Третье хирургическое отделение эвакогоспиталя № 3829 возглавлял профессор военврач 2-го ранга А. В. Тафт. Александр Вульфович был уже в летах и слыл видным специалистом в области травматологии и ортопедии, заведовал до войны кафедрой в Харьковском медицинском институте. Естественно, у него имелись свои устоявшиеся взгляды на многое в хирургии, кое в чем расходившиеся с некоторыми популярными точками зрения. Он дорожил своими «нюансами», как сам говаривал, и был отнюдь не прочь всячески оттенять их перед коллегами — и когда шло определение диагноза, и когда намечались методы хирургического лечения. Впрочем, обычно это не мешало ему без лишнего шума, так сказать, вставать на горло собственной песне, когда требовали того обстоятельства. Интересы больных все же оставались для него в конечном счете превыше всего, что особенно наглядно проявлялось в его сердечном отношении к каждому из них.

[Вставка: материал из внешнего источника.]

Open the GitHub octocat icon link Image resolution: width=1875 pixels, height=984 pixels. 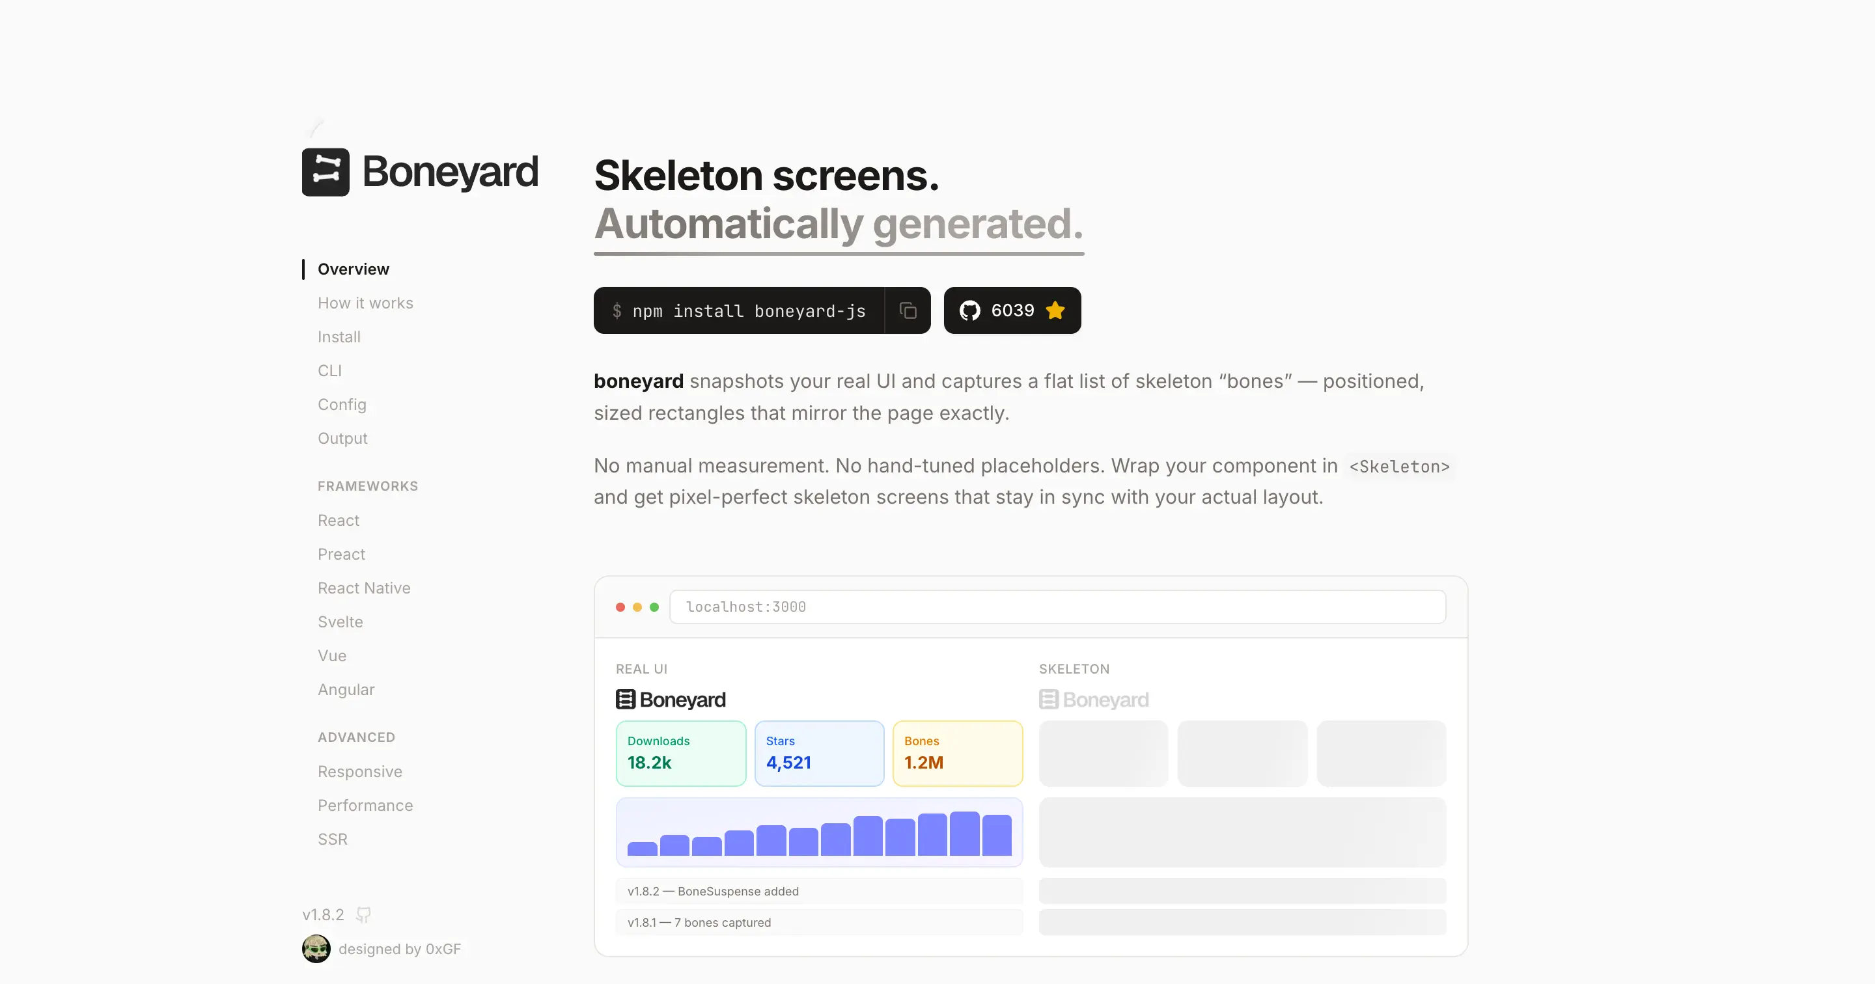click(x=970, y=311)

Но от взора ведущего хирурга госпиталя военврача 2-го ранга Ю. С. Мироненко эта важная черта характера его коллеги и сверстника как-то ускользала долгое время. Сам Юрий Семенович, высокий, атлетически сложенный, с проницательными глазами, отливающими сталью, выглядел истинным рыцарем своей благородной и трудной профессии. До войны он, как и Тафт, только в качестве доцента, сочетал хирургическую практику с исследованиями, читал лекции, вел аспирантуру. На войне продолжал пестовать молодых медиков, оказывая им немалую помощь своими мудрыми советами и высокой требовательностью, о которой довольно точно сказал один из наших молодых хирургов: «Его строгая взыскательность не унижает, а возвышает». Однако тактичность Юрия Семеновича как-то улетучивалась во время деловых контактов с Александром Вульфовичем, что вызывало соответствующую реакцию собеседника. Впрочем, кто из них первым начинал размахивать шпагой в том или другом случае, право, не столь важно.

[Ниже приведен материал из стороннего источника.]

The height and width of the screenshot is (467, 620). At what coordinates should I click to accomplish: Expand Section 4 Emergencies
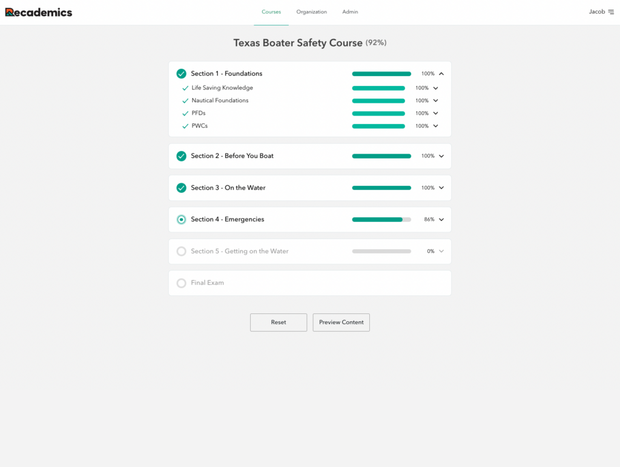pyautogui.click(x=441, y=219)
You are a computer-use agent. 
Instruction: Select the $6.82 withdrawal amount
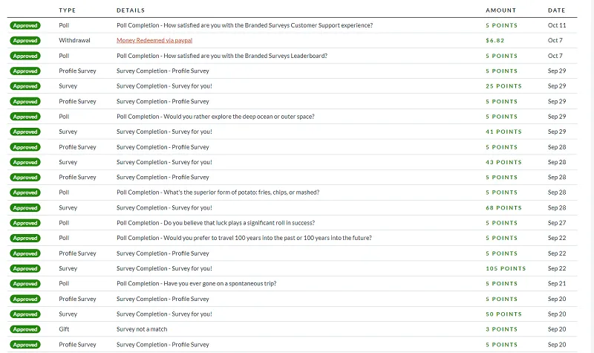click(495, 40)
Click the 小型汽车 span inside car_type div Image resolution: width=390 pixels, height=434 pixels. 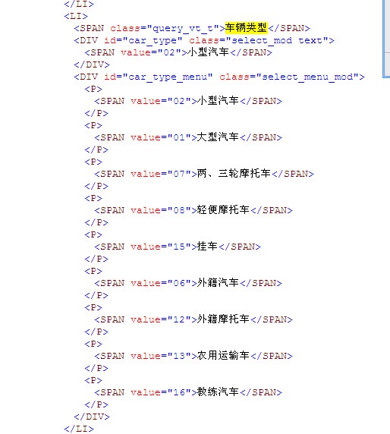click(178, 52)
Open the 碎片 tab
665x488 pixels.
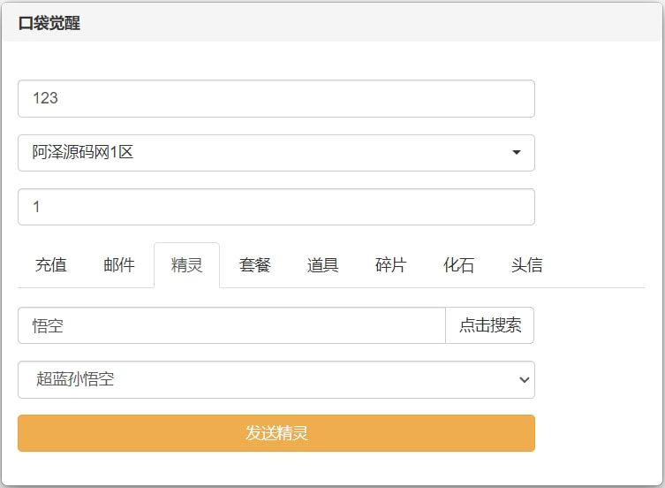pos(390,265)
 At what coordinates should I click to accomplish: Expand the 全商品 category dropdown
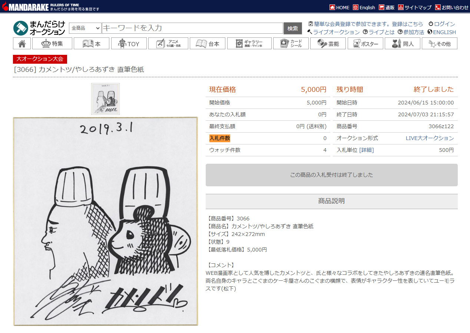tap(85, 28)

Так или иначе, при каждом клиническом разборе в третьем хирургическом отделении — они проводились регулярно раз в неделю — между обоими старейшинами хирургического корпуса возникали разногласия, принимавшие особенную остроту при решении вопросов, жизненно важных для раненых, при выборе методов хирургического лечения. Волей-неволей мне, как старшему начальствующему лицу, приходилось становиться буфером при их столкновениях, а для этого нужно было находить наиболее рациональные зерна в полярных вариантах предлагаемых решений серьезных диагностических и лечебных проблем.